I know that floating point numbers have precision and the digits after the precision is not reliable.

But what if the equation used to calculate the number is the same? can I assume the outcome would be the same too?

for example we have two float numbers x and y. Can we assume the result x/y from machine 1 is exactly the same as the result from machine 2? I.E. == comparison would return true

Answer 1

But what if the equation used to calculate the number is the same? can I assume the outcome would be the same too?

No, not necessarily.

In particular, in some situations the JIT is permitted to use a more accurate intermediate representation - e.g. 80 bits when your original data is 64 bits - whereas in other situations it won't. That can result in seeing different results when any of the following is true:

• You have slightly different code, e.g. using a local variable instead of a field, which can change whether the value is stored in a register or not. (That's one relatively obvious example; there are other much more subtle ones which can affect things, such as the existence of a try block in the method...)
• You are executing on a different processor (I used to observe differences between AMD and Intel; there can be differences between different CPUs from the same manufacturer too)
• You are executing with different optimization levels (e.g. under a debugger or not)

From the C# 5 specification section 4.1.6:

Floating-point operations may be performed with higher precision than the result type of the operation. For example, some hardware architectures support an "extended" or "long double" floating-point type with greater range and precision than the double type, and implicitly perform all floating-point operations using this higher precision type. Only at excessive cost in performance can such hardware architectures be made to perform floating-point operations with less precision, and rather than require an implementation to forfeit both performance and precision, C# allows a higher precision type to be used for all floating-point operations. Other than delivering more precise results, this rarely has any measurable effects. However, in expressions of the form x * y / z, where the multiplication produces a result that is outside the double range, but the subsequent division brings the temporary result back into the double range, the fact that the expression is evaluated in a higher range format may cause a finite result to be produced instead of an infinity.

Answer 2

Jon's answer is of course correct. None of the answers however have said how you can ensure that floating point arithmetic is done in the amount of precision guaranteed by the specification and not more.

C# automatically truncates any float back to its canonical 32 or 64 bit representation under the following circumstances:

• You put in a redundant explicit cast: x + y might have x and y as higher-precision numbers that are then added. But (double)((double)x+(double)y) ensures that everything is truncated to 64 bit precision before and after the math happens.
• Any store to an instance field of a class, static field, array element, or dereferenced pointer always truncates. (Stores to locals, parameters and temporaries are not guaranteed to truncate; they can be enregistered. Fields of a struct might be on the short-term pool which can also be enregistered.)

These guarantees are not made by the language specification, but implementations should respect these rules. The Microsoft implementations of C# and the CLR do.

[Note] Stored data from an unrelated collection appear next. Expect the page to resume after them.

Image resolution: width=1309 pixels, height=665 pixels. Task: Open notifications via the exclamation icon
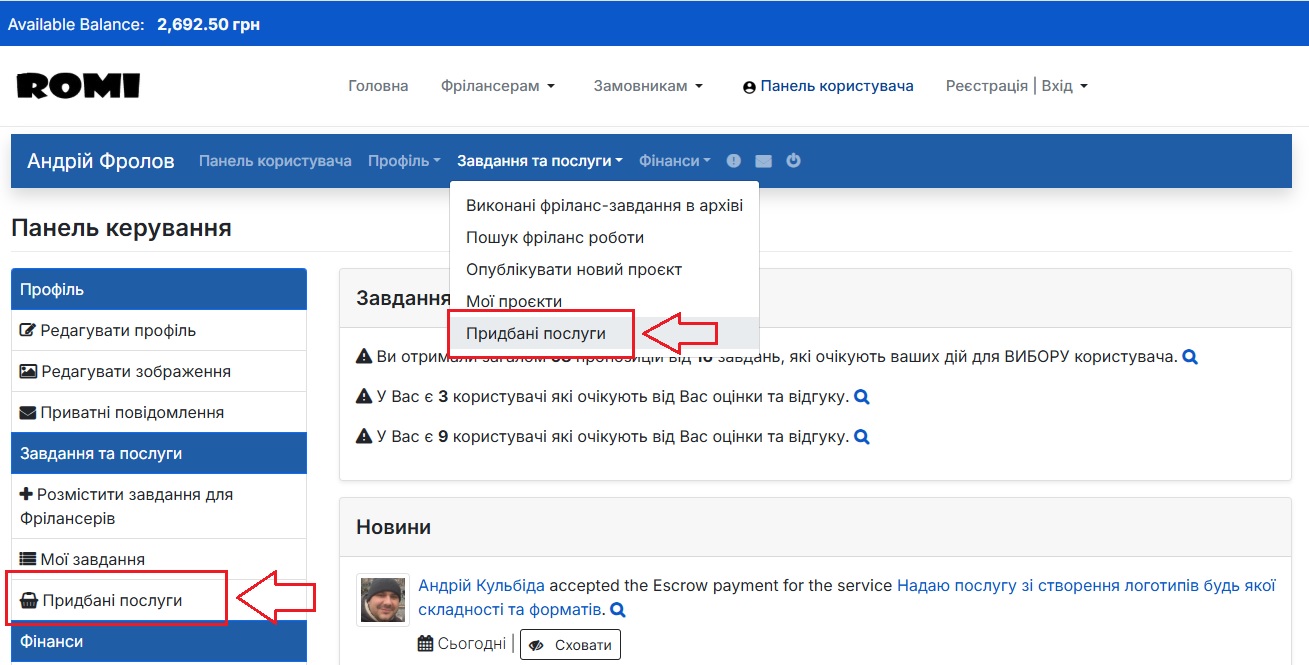[x=733, y=160]
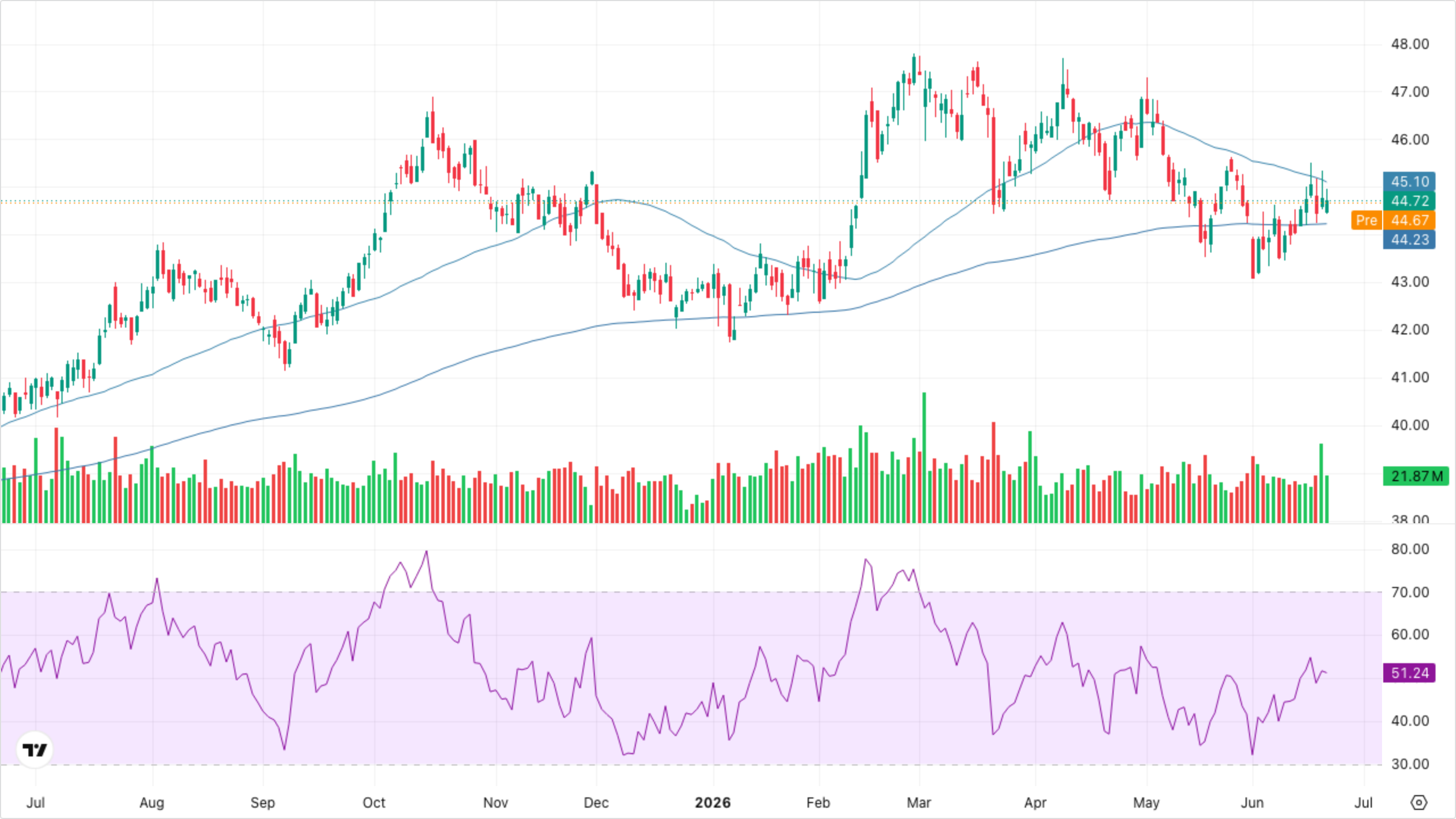Click the Mar label on time axis
1456x819 pixels.
coord(919,803)
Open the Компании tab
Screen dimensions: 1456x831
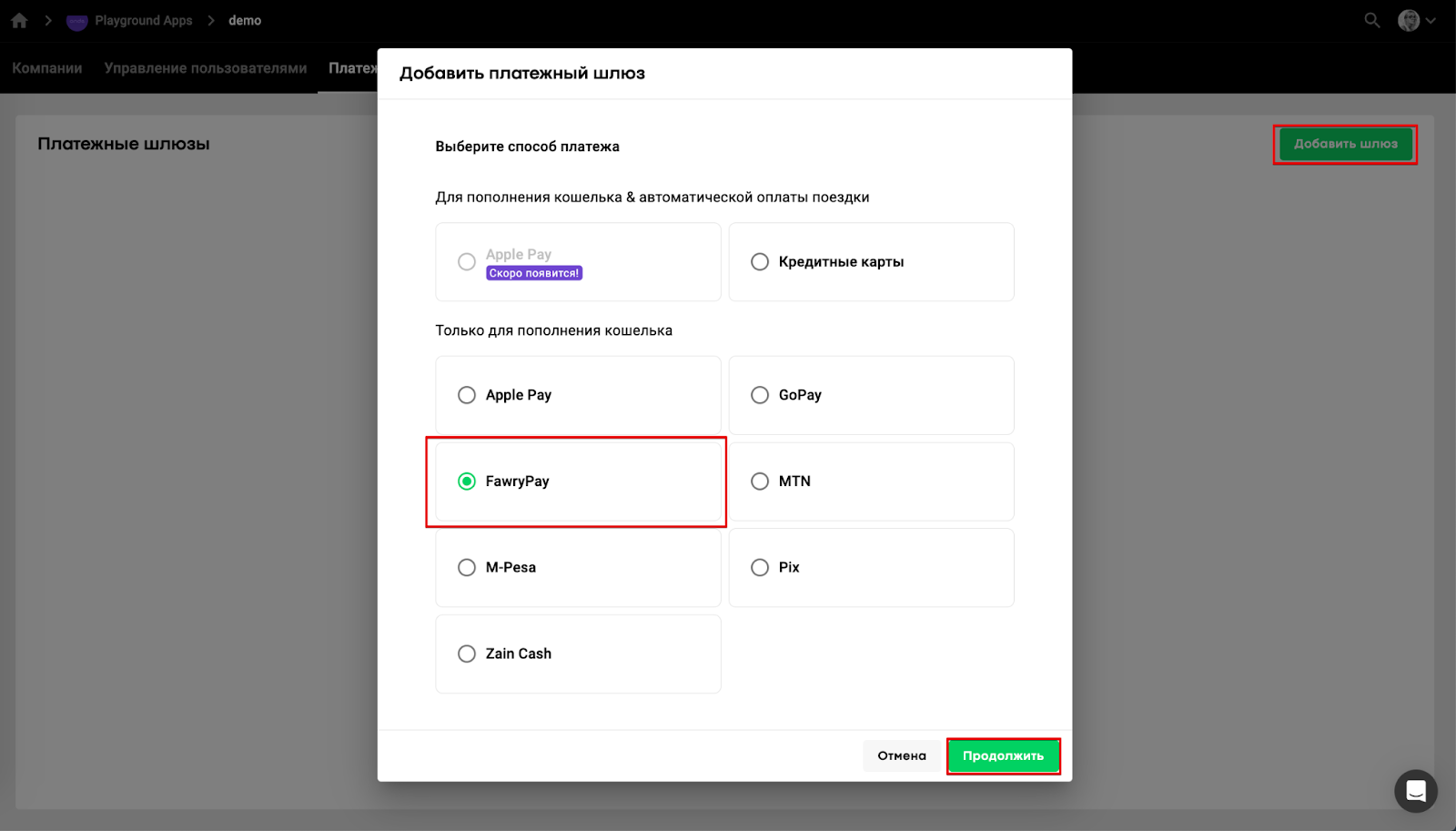click(47, 68)
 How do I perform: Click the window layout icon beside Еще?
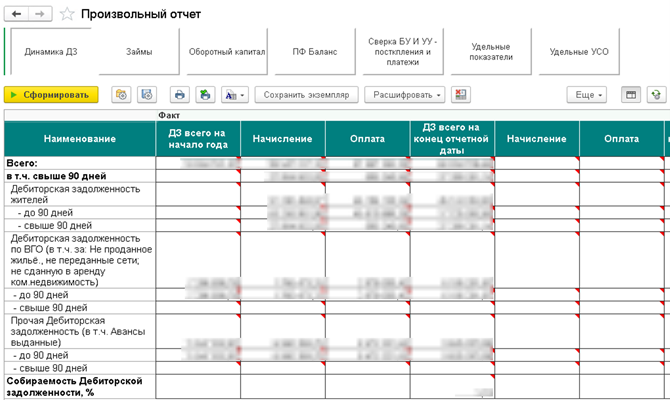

It is a pain to write the code to ensure that floating point arithmetic is predictable in C# but it can be done. Note that doing so will likely slow down your arithmetic.

Complaints about this awful situation should be addressed to Intel, not Microsoft; they're the ones who designed chips that make doing predictable arithmetic slower.

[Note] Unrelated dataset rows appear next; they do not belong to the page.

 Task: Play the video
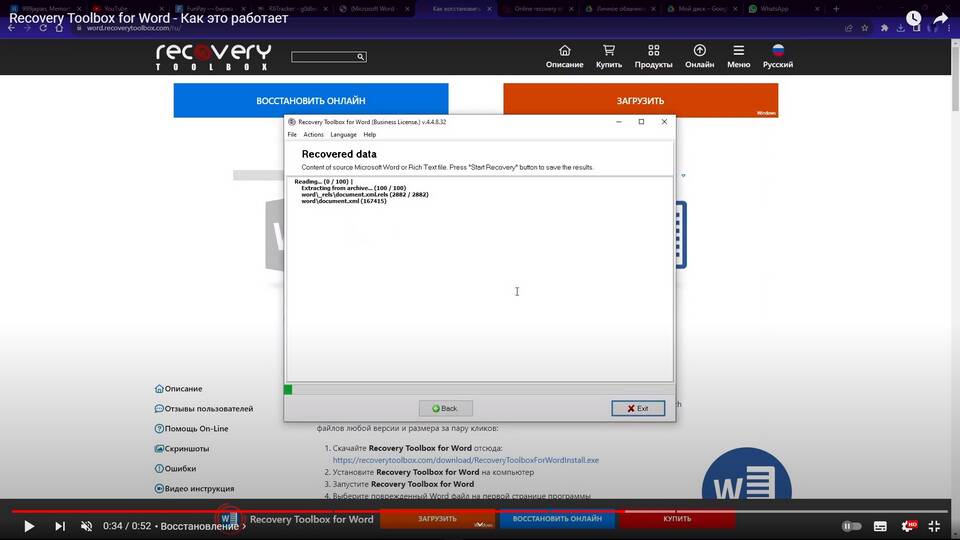[28, 526]
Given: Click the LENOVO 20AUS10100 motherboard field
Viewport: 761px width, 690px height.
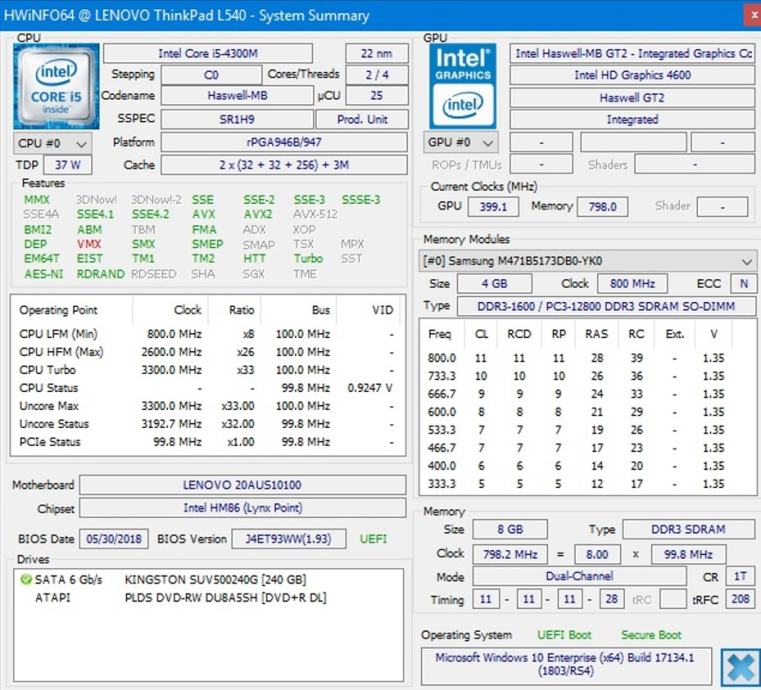Looking at the screenshot, I should point(243,485).
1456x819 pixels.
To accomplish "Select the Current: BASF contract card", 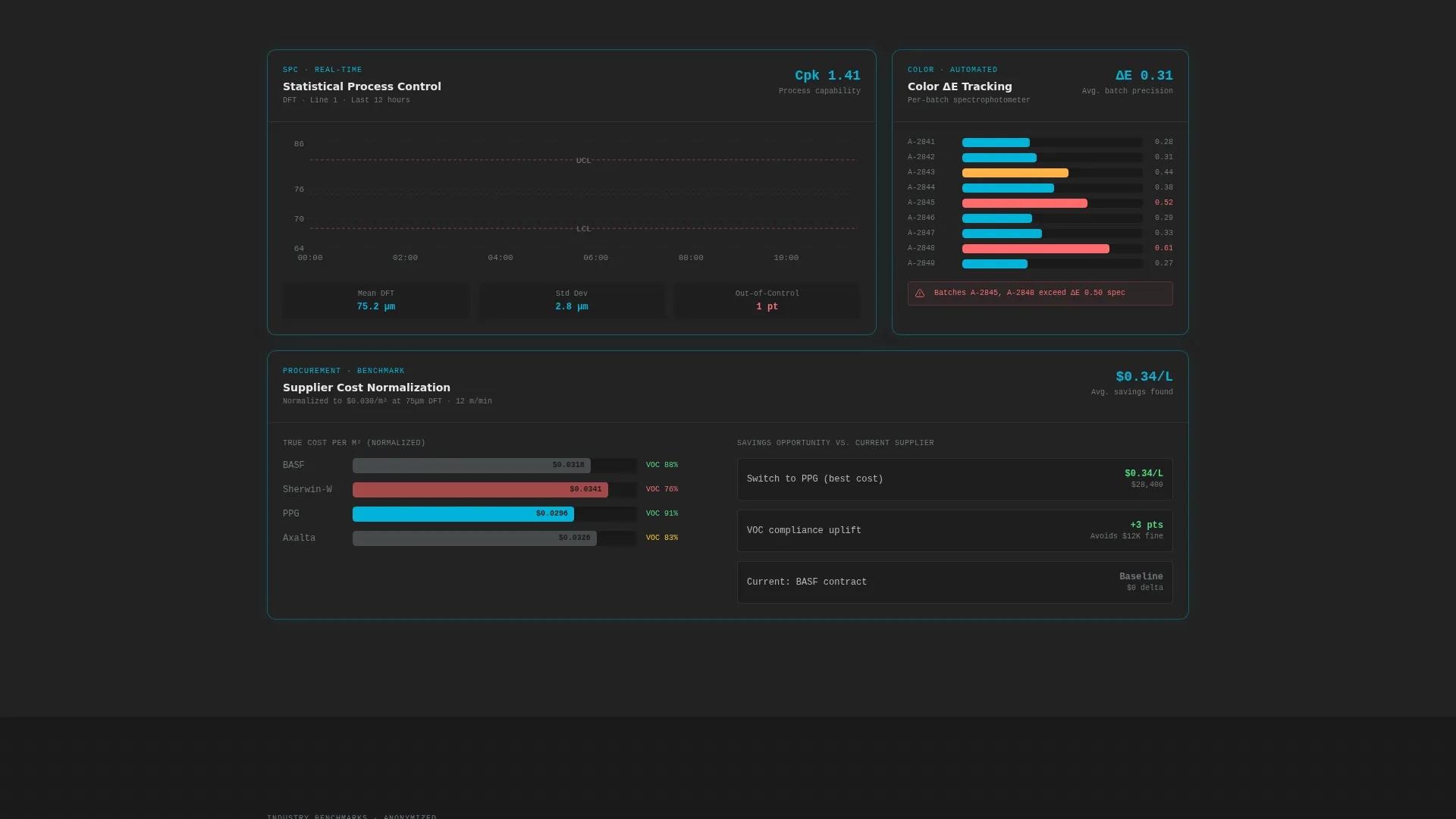I will [955, 582].
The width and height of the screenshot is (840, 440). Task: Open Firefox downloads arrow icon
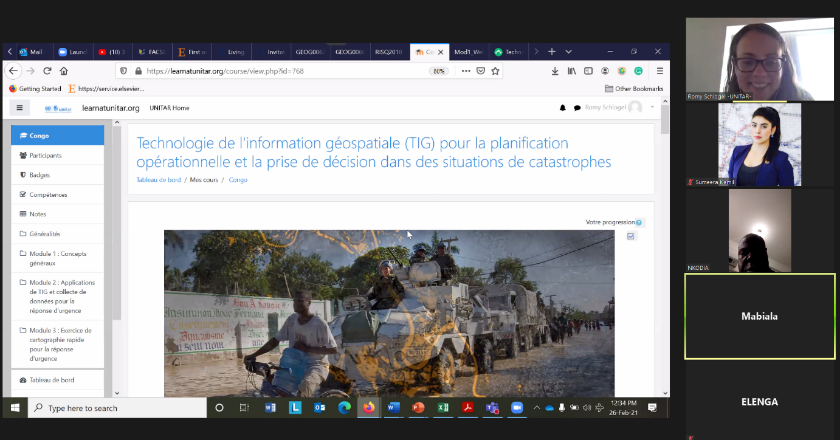(555, 71)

Also, note that this is a frequently asked question. You might consider closing this as a duplicate of:

Why differs floating-point precision in C# when separated by parantheses and when separated by statements?

Why does this floating-point calculation give different results on different machines?

Casting a result to float in method returning float changes result

(.1f+.2f==.3f) != (.1f+.2f).Equals(.3f) Why?

Coercing floating-point to be deterministic in .NET?

C# XNA Visual Studio: Difference between "release" and "debug" modes?

C# - Inconsistent math operation result on 32-bit and 64-bit

Rounding Error in C#: Different results on different PCs

Strange compiler behavior with float literals vs float variables

Answer 3

No, it does not. The outcome of the calculation can differ per CPU, because the implementation of floating point arithmetic can differ per CPU manufacturer or CPU design. I even remember a bug in the floating point arithmetic in some Intel processors, which screwed up our calculations.

And then there is difference in how the code is evaluated bu the JIT compiler.